If p is a factor of -6, then p = {1, 2, 3, 6, -1, -2, -3, -6}

24 = 1 x 24, 24 = 2 x 12, 24 = 3 x 8, 24 = 4 x 6

24 = -1 x -24, 24 = -2 x -12, 24 = -3 x -8, 24 = -4 x -6

If q is a factor of 24, then q = {1, 2, 3, 4, 6, 8, 12, 24, -1, -2, -3, -4, -6, -8, -12, -24}

The p/q in the theorem means that you need to divide each factor of p by each factor of q.

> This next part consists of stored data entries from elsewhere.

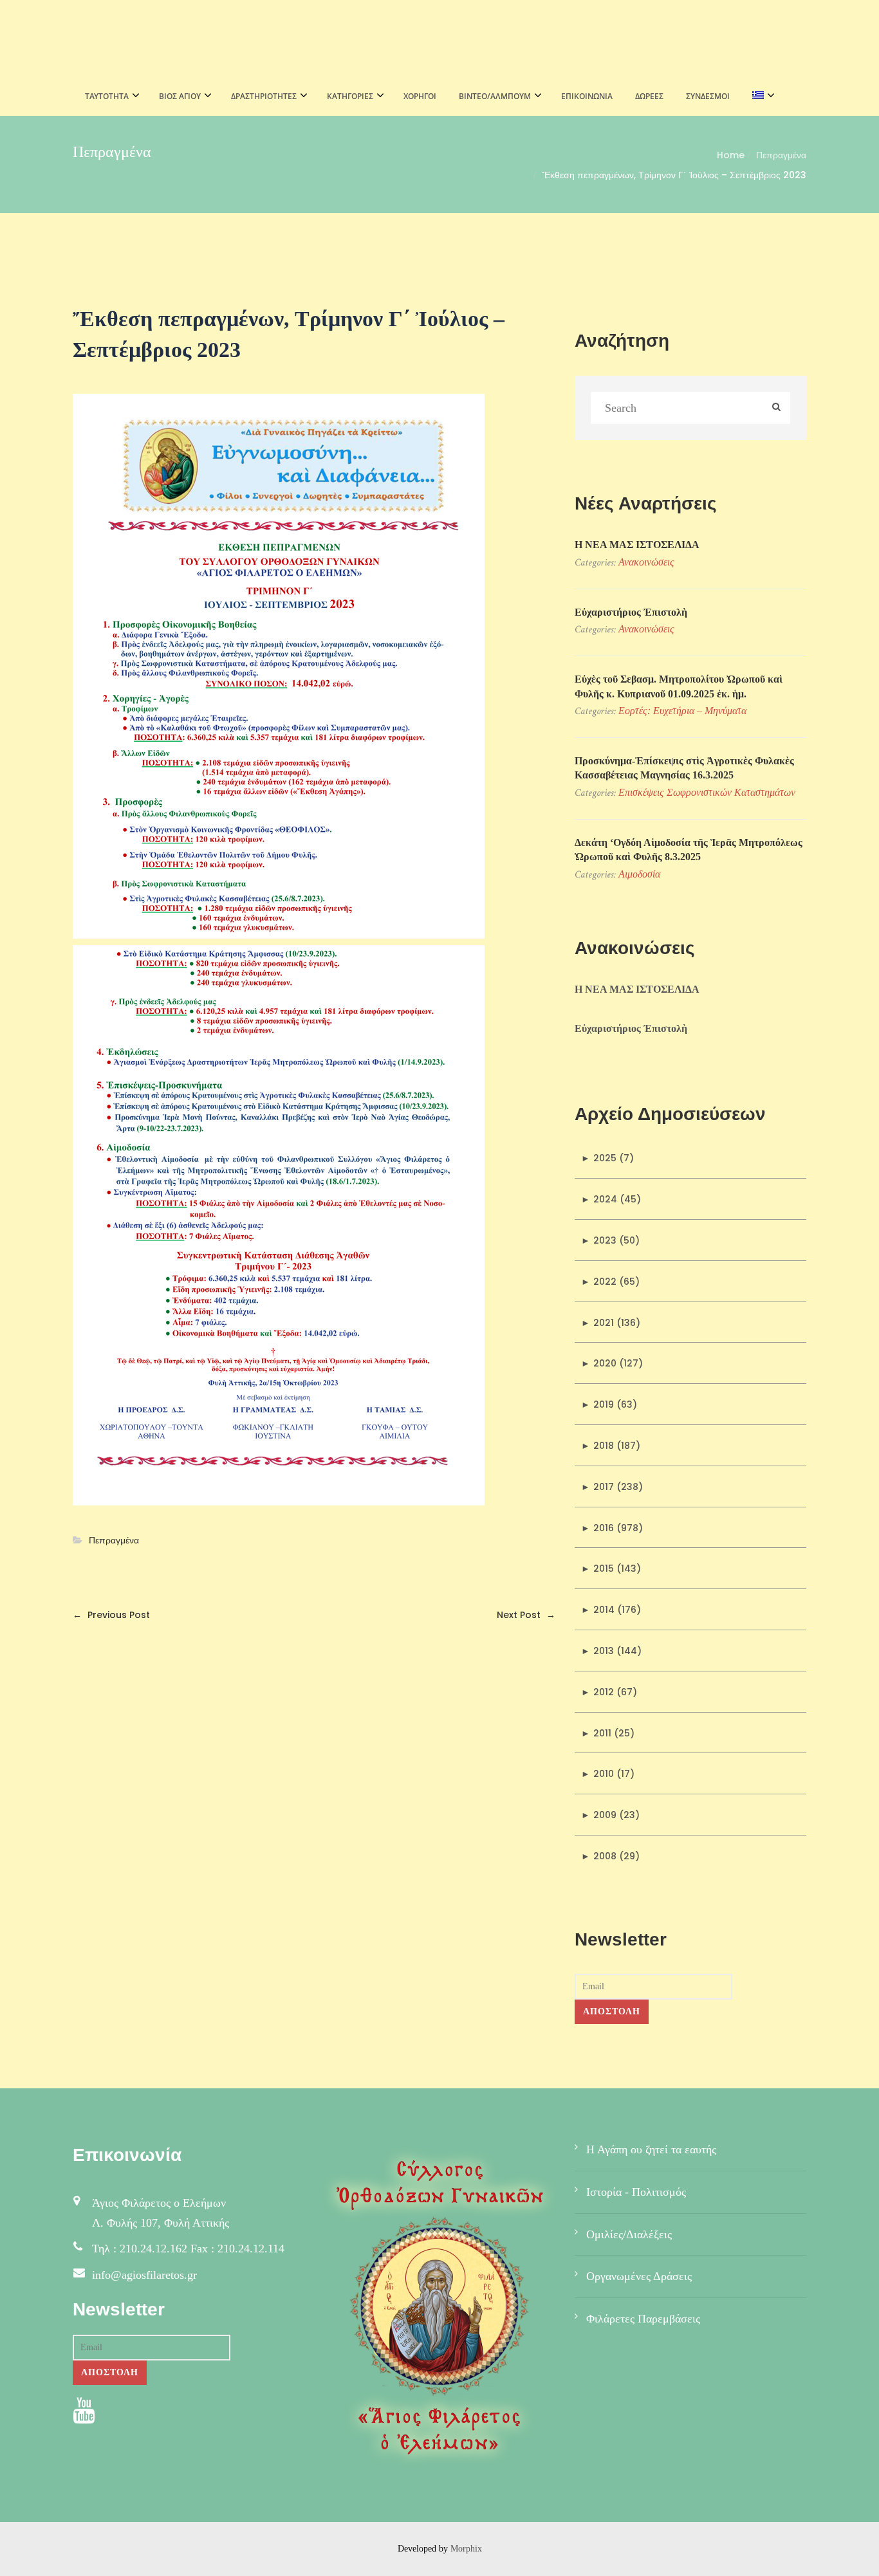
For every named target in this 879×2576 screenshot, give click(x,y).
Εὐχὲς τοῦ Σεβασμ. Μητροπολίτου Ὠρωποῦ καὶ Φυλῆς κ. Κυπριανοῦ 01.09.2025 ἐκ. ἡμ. (678, 686)
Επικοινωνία (587, 96)
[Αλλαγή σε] (759, 96)
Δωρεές (649, 96)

All the different combinations are shown below.

1/1, 1/2, 1/3, 1/4, 1/6, 1/8, 1/12, 1/24, 1/-1, 1/-2, 1/-3, 1/-4, 1/-6, 1/-8, 1/-12, 1/-24, 2/1, 2/2, 2/3, 2/4, 2/6, 2/8, 2/12, 2/24, 2/-1, 2/-2, 2/-3, 2/-4, 2/-6, 2/-8, 2/-12, 2/-24, 3/1, 3/2, 3/3, 3/4, 3/6, 3/8, 3/12, 3/24, 3/-1, 3/-2, 3/-3, 3/-4, 3/-6, 3/-8, 3/-12, 3/-24, 6/1, 6/2, 6/3, 6/4, 6/6, 6/8, 6/12, 6/24, 6/-1, 6/-2, 6/-3, 6/-4, 6/-6, 6/-8, 6/-12, 6/-24

-1/1, -1/2, -1/3, -1/4, -1/6, -1/8, -1/12, -1/24, -1/-1, -1/-2, -1/-3, -1/-4, -1/-6, -1/-8, -1/-12, -1/-24, -2/1, -2/2, -2/3, -2/4, -2/6, -2/8, -2/12, -2/24, -2/-1, -2/-2, -2/-3, -2/-4, -2/-6, -2/-8, -2/-12, -2/-24, -3/1, -3/2, -3/3, -3/4, -3/6, -3/8, -3/12, -3/24, -3/-1, -3/-2, -3/-3, -3/-4, -3/-6, -3/-8, -3/-12, -3/-24, -6/1, -6/2, -6/3, -6/4, -6/6, -6/8, -6/12, -6/24, -6/-1, -6/-2, -6/-3, -6/-4, -6/-6, -6/-8, -6/-12, -6/-24

The ones that will give you the answers we already found above are shown in red. Many answers are repeated here. The lesson about finding rational roots will show you how to sift out unnecessary answers.